Il peut alors exprimer plus volontiers ses qualités naturelles, dans un rôle de trequartista, qui colle parfaitement à son profil hybride et créatif. Et si la sauce monte à Florence, elle prendra réellement toute sa saveur après la signature d’Iličić à l’Atalanta, à l’été 2017. Aligné à son poste de prédilection, en retrait de l’attaquant (d’abord Andrea Petagna, puis Duvan Zapata), Iličić décolle avec la Dea, en plantant respectivement 11 et 12 pions en championnat, lors de ses deux premiers exercices bergamasques. Cette saison, il en compte déjà 15 et incarne à lui seul le football décomplexé, inventif et presque anticonformiste de l’Atalanta, qui impose son identité stylistique à une Italie du football où la manière reste anecdotique au regard du résultat.
Grand-mère d’enfer
Les chiffres sont flatteurs, mais Josip Iličić n’est précisément pas un joueur de statistiques. Plutôt un esthète qui n’en a pas l’air. Grande courgette d’un mètre 90 à la gestuelle nonchalante, son corps transpire une gravité bizarre, comme un type qui vit un cran au ralenti. « Ses coéquipiers l’appellent la Grand-Mère, il est toujours fatigué » , se marre son coach, Gian Piero Gasperini.
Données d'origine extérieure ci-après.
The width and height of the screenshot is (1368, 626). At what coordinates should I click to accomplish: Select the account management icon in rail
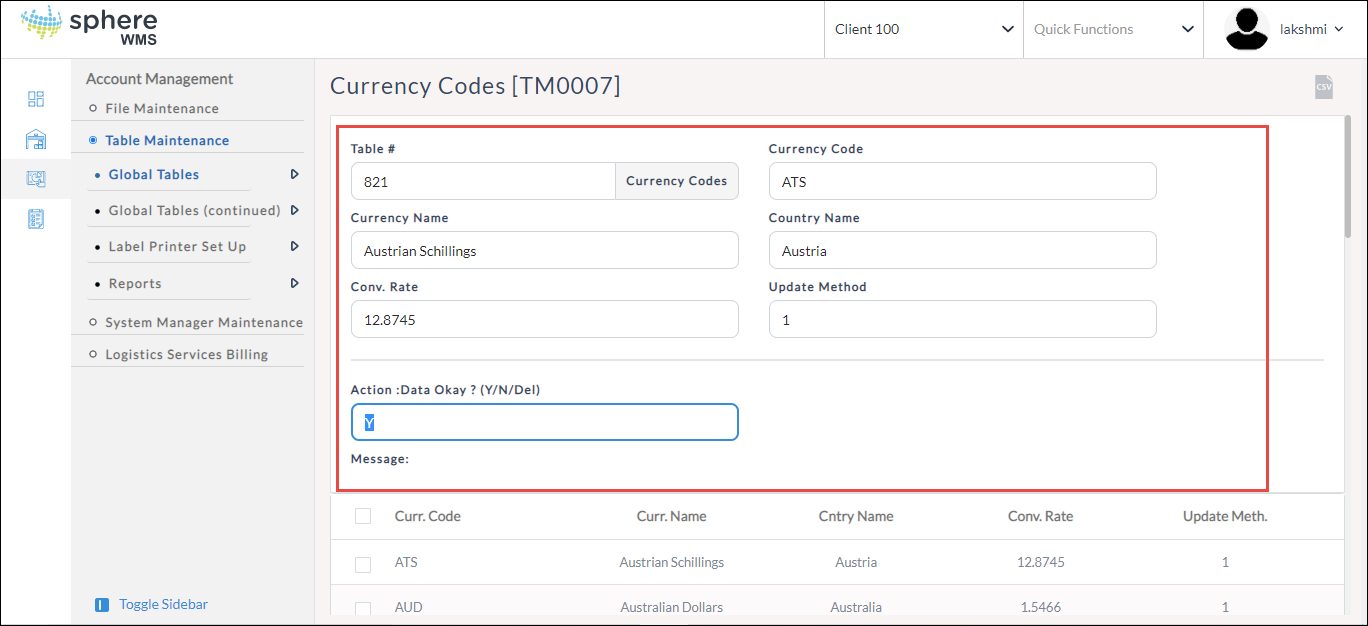(x=36, y=179)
Souvent vu les mains sur les hanches, le dos courbé, le visage marqué, l’attaquant bergamasque promène aussi une paire de bras interminables, qui lui donnent un air un tantinet alien sur le pré. L’illusion de son jeu n’en est que plus forte : faux lent, faux flemmard, le Slovène est un technicien de première catégorie. Sa qualité de contrôle, son jeu en une touche, ses dribbles ciselés, sa frappe de balle puissante et son sens inné du collectif en font un joueur aussi complet qu’imprévisible entre les lignes. Valence l’a appris à ses dépens, le 19 février dernier, en huitième de finale aller de C1 : l’ex-Florentin avait alors doublé la mise d’une frappe atomique, un match finalement aisément remporté par les siens.
Heureux qui comme Josip, n’a pas fait de beau voyage
La divine idylle entre Iličić et la Dea a pourtant failli s’achever l’été dernier : si le football du Slovène a quelque chose de romantique, ce dernier assume pour autant de ne pas être un grand sentimental : « Je ne pense pas encore à l’avenir, mais je n’ai jamais dit que je resterais à l’Atalanta pour la vie, confiait le bonhomme à la Gazzetta dello Sport fin janvier dernier. L’année dernière, j’étais très près de partir. Je voulais aller plus loin, jouer pour gagner le Scudetto… Je suis allé voir la direction de l’Atalanta et je leur ai dit : « Soit je peux gagner, soit je vais ailleurs. » Le premier à m’appeler pour m’arrêter était Gasperini. Je ne sais pas ce qui se serait passé si j’étais parti, mais je suis heureux d’être resté. Si je n’étais pas heureux, je ne pourrais pas faire ce que je fais actuellement avec l’Atalanta. » Bien lui en a pris : ce mardi face à Valence, la Dea peut se qualifier pour le premier quart de finale de C1 de son histoire. Et permettre ainsi à Josip Iličić de continuer à jouer sur la scène continentale son drôle de football, si étrange et si raffiné à la fois.